╭─ 抜粋

【ザ・トラベルナース】ついに出た! 異色の医療ドラマで「おじさんナース」中井貴一が快演
この秋、何本もの「医療ドラマ」が登場しました。
しかも共通しているのは、「私、失敗しないので」などと豪語するスーパードクターがいないこと。
中でも異色作と呼びたいのが、岡田将生主演『ザ・トラベルナース』(テレビ朝日系)です。
3つの注目ポイント
物語の舞台は、利益第一主義の院長・天乃(松平健)が君臨する、天乃総合メディカルセンター。
この医療ドラマには、注目点が3つあります。
まず、タイトルにもなっている、世間では余り知られていない「トラベルナース」をテーマとしたことです。
トラベルナースとは、有期契約で仕事をするフリーランスの看護師。
アメリカでは、範囲は限られていますが、高度の資格を持つ看護師による医療行為が可能です。
主人公の那須田歩(岡田)もシカゴの病院から日本に戻ってきました。
次は、ナースとして「男性看護師」を設定したこと。
看護師と聞けば、女性を思い浮かべる人は今も少なくありません。
しかし、現場では多くの男性看護師が活動しているのです。
そして第3のポイントが、那須田と同時に赴任してきた、ベテランのトラベルナース・九鬼静(中井貴一)を置いたことです。
アメリカ帰りの那須田は、医者が絶対優位の日本の現場にイラ立ち、不満を口にします。
しかし、九鬼に言わせれば、単純に医者に逆らうのは「バカナース」の振る舞い。

╰─

課題文: 抜粋のうち、「この医療ドラマには、注目点が3つあります。」から「看護師と聞けば、女性を思い浮かべる人は今も少なくありません。」までの部分を一字一句違えずに書き写してください。 データは抜粋とは別の出典から採録したものです。

╭─ データセット

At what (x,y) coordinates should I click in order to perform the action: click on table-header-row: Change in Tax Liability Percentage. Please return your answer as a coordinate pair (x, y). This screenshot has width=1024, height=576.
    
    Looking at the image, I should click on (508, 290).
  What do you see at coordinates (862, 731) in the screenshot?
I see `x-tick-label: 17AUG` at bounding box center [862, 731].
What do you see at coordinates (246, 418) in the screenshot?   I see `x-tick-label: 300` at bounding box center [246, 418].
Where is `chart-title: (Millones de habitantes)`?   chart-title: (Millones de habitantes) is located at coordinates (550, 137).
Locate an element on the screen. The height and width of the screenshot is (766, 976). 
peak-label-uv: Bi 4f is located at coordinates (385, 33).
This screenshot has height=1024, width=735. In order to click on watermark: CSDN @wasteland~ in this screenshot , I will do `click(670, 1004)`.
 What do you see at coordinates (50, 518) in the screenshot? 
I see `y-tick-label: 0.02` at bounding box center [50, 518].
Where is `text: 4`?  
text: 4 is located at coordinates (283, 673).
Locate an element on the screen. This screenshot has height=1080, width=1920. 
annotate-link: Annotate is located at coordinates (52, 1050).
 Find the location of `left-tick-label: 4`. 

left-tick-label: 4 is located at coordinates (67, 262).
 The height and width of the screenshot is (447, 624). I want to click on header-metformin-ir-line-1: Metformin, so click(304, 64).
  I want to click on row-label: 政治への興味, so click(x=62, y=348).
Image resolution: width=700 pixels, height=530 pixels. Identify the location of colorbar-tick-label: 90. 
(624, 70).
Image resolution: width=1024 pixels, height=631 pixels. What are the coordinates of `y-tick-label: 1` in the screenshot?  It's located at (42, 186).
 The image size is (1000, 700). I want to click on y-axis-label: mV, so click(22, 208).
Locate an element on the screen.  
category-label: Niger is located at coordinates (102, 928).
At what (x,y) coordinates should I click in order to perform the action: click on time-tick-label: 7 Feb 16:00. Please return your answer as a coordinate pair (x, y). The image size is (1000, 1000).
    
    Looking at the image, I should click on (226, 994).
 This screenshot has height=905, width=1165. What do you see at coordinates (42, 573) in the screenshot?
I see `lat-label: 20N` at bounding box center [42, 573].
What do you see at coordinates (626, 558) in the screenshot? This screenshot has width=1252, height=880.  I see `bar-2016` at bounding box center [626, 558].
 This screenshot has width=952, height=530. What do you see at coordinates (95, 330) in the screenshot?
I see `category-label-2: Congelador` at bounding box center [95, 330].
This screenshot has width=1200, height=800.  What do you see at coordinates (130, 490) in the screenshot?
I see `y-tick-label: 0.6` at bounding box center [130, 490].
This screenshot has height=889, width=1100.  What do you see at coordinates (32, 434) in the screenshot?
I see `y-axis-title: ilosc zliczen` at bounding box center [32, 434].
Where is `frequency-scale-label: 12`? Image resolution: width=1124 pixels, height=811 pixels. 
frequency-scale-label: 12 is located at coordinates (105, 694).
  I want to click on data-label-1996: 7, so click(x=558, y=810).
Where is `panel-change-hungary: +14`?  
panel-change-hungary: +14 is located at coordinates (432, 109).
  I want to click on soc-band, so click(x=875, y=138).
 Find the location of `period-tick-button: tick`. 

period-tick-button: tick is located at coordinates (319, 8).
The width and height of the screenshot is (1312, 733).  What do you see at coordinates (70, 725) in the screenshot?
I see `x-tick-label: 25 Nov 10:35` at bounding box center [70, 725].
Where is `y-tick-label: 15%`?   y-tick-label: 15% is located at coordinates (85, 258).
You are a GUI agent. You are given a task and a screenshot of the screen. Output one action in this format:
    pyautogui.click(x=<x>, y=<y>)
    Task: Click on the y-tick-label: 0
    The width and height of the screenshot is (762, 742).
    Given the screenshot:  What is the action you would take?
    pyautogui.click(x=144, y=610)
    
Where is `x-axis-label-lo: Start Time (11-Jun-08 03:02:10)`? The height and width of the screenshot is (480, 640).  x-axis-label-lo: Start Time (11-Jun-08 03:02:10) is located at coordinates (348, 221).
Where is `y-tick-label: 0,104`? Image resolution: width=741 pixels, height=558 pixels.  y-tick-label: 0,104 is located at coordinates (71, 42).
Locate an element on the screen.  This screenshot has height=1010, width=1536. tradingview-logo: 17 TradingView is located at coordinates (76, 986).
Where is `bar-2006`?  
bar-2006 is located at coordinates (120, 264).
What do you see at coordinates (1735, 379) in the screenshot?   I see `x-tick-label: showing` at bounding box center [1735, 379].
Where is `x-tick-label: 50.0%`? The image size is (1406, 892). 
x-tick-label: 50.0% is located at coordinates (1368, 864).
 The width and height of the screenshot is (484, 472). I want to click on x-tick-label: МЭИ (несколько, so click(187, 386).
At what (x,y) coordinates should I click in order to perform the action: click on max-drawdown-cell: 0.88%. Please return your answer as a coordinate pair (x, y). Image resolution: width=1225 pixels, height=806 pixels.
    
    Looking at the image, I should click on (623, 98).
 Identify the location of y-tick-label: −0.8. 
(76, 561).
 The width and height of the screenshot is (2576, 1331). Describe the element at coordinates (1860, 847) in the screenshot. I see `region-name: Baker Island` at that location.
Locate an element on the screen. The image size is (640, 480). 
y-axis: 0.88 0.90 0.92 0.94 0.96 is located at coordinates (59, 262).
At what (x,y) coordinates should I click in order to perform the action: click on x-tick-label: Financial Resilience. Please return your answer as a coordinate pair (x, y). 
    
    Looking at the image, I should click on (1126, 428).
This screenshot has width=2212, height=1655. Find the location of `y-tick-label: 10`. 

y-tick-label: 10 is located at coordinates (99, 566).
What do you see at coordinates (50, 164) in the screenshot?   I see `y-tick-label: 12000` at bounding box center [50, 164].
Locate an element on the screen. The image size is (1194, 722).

╰─

回答:
この医療ドラマには、注目点が3つあります。
まず、タイトルにもなっている、世間では余り知られていない「トラベルナース」をテーマとしたことです。
トラベルナースとは、有期契約で仕事をするフリーランスの看護師。
アメリカでは、範囲は限られていますが、高度の資格を持つ看護師による医療行為が可能です。
主人公の那須田歩(岡田)もシカゴの病院から日本に戻ってきました。
次は、ナースとして「男性看護師」を設定したこと。
看護師と聞けば、女性を思い浮かべる人は今も少なくありません。